Exxon Mobil Corporation (XOM - Free Report) announced considerable expansion of recoverable resource potential in the P’nyang field.
Since 2012, there has been an 84% surge in the size of the field’s natural gas resource to 4.36 trillion cubic feet. Increased activities of the integrated energy player in Papua New Guinea primarily supported the expansion of the resource size.
Development in this front will likely back the company’s plan to develop three liquefied natural gas (LNG) trains at the PNG LNG unit, located close to Port Moresby. Exxon Mobil is expected to allocate one new train for the PNG LNG and P’nyang natural gas fields. For the Papua LNG development, two trains will probably be assigned.
P’nyang field’s massive resource base signifies huge growth potential for the firm’s Papua New Guineaactivities. The P’nyang field spreads over 105,000 acres with Exxon Mobil being the operator with a 49% stake. The remaining 38.5% and 12.5% interests are in the possession of Oil Search and JX Nippon.
Headquartered in Irving, TX, Exxon Mobil is the largest publicly traded energy player in the United States.
However, the stock has declined 6.6% over the past year, underperforming the industry’s 12.3% gain.

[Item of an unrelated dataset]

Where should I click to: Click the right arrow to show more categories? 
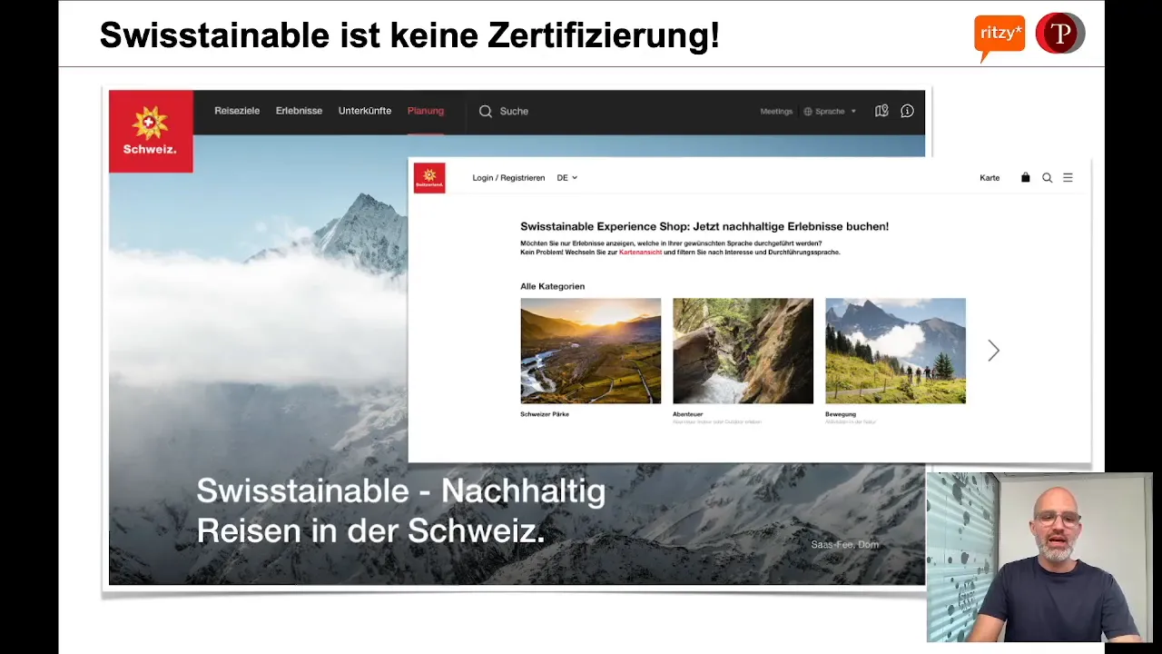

Presently, the firm carries a Zacks Rank #3 (Hold). Meanwhile, better-ranked players in the energy space include Antero Resources Corporation (AR - Free Report) , Continental Resources, Inc. (CLR - Free Report) and Mammoth Energy Services, Inc. (TUSK - Free Report) . All the stocks sport a Zacks Rank #1 (Strong Buy). You can see the complete list of today’s Zacks #1 Rank stocks here.
Antero Resources is expected to witness year-over-year earnings growth of 303% in 2018.
Continental has an average positive earnings surprise of 64.9% for the last three quarters.
Mammoth Energy will likely see a year-over-year rise of 246.5% in 2018 earnings.